Having a good breakfast is the best start to any day, but it can be difficult to know what foods will give you the lasting energy you need. Our mix and match guide will help you create delicious and healthy breakfasts.

To create a balanced breakfast you should look to comprise a plate of half fruit and/or vegetables, a quarter good quality protein and a quarter complex carbohydrate.

Balancing your plate in this way will give you all of the energy, vitamins and sustenance you need until lunchtime. Protein will leave you feeling fuller for longer, while carbohydrates will boost your energy levels. Fruit and vegetables will provide the additional nutrients to help your brain function well throughout the morning.

Mix and match breakfasts

Mix and match one of each of these ingredients to build your healthy breakfast, or swap in your own favourite healthy foods:

Proteins (25%): Milk, eggs, salmon, plain natural yogurt, black beans, hummus 
Carbohydrates (25%): Wholegrain bread, oats, quinoa, beans
Fruit and vegetables (50%): Avocado, tomatoes, spinach, berries.

Click the image below to view our Mix and Match Wheel:

With these ingredients you can make lots of great healthy breakfasts, here’s some examples… 

Smashed avocado on toast with sesame seeds and chilli flakes

  1. Remove the skin from half an avocado and smash in a bowl with some salt, pepper, ground cumin and a squeeze of lemon
  2. Lightly toast a slice of wholemeal bread and layer the smashed avocado on top
  3. Sprinkle with sesame seeds, lemon juice and chilli flakes for a fresh start to the day.


Spinach and black bean omelette

  1. Heat a non-stick pan and lightly mix two eggs in a jug with some light seasoning
  2. Once the pan is hot, add the spinach quickly followed by the eggs
  3. Allow to cook for one minute before adding the black beans and a sprinkling of parmesan cheese
  4. Serve when eggs are no longer runny for a filling and nutritious breakfast.

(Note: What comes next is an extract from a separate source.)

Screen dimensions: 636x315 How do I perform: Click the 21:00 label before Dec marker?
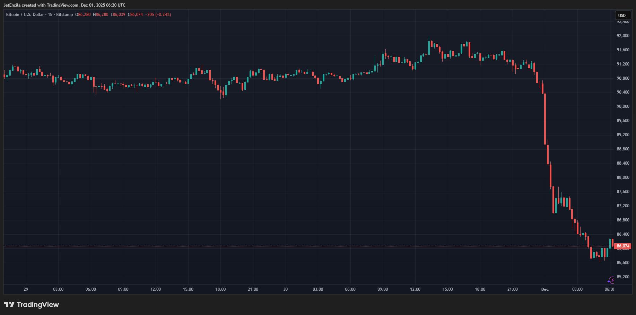tap(512, 289)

Yogurt porridge with berries

  1. Add around 200ml of water to a non-stick pan and add three tablespoons of oats
  2. Cook over a low heat until porridge thickens
  3. Take off the heat and stir in 150g of yogurt and your choice of ripe summer berries for a delicious creamy alternative porridge.


Weight loss tip

Why not give your metabolism an extra boost in the morning by starting the day with a cup of green tea, or adding cinnamon, chilli or almonds to your breakfast?